The Lyre and the Human Voice

Summer 2013 Lyre Conference

 

The Lyre Association of North America (LANA) held its Summer Conference, “The Lyre and the Human Voice,” from Saturday, July 20, through Wednesday, July 24, in Chapel Hill, NC.  Guest presenter was Thomas Adam, Werbeck singer and Director of Werbeck Therapeutic Singing trainings in this country, Germany, and Brazil.

The conference was held at the Emerson Waldorf School, a wonderful venue for playing, singing, catching up with colleagues, and meeting new friends.

How do we play the lyre in a singing manner?

The modern lyre came into being out of a search for a music instrument to accompany the new art of tone eurythmy. Tone eurythmy seeks to make musical tone visible through movement. Two young artists, Lothar Gärtner and Edmund Pracht, sculptor and musician respectively, were inspired to create an instrument that could adequately support the etheric movement in this very young art. Thus the modern lyre was born.

As of 1907, Rudolf Steiner gave important indications of renewal for all the arts. In 1912, coinciding with the initial impulse of the art of eurythmy, a collaborative effort between Rudolf Steiner and Valborg Werbeck-Svardstrom began.

In the schooling for Uncovering the Voice, Mrs.

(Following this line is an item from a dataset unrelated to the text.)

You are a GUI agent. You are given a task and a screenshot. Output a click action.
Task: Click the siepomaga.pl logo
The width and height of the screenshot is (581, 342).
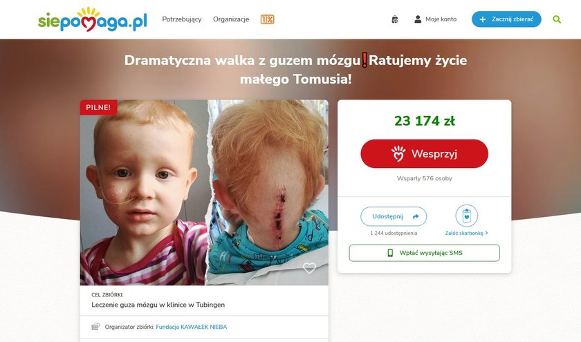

Werbeck was searching for apath to develop the voice as a phenomenon of the reality of etheric movement. For the forces of singing to become free, education and training are needed. This is an essential task of voice development, especially in our time!

During our conference ”The Lyre and the Human Voice”, we will address the initial steps in the school for Uncovering the Voice – breath, sound development, and articulation. These same processes will then be applied to the playing of the lyre.

At the center of this activity lives the development of inner listening. The special nature of the lyre stimulates the movement of inner listening as no other musical instrument can.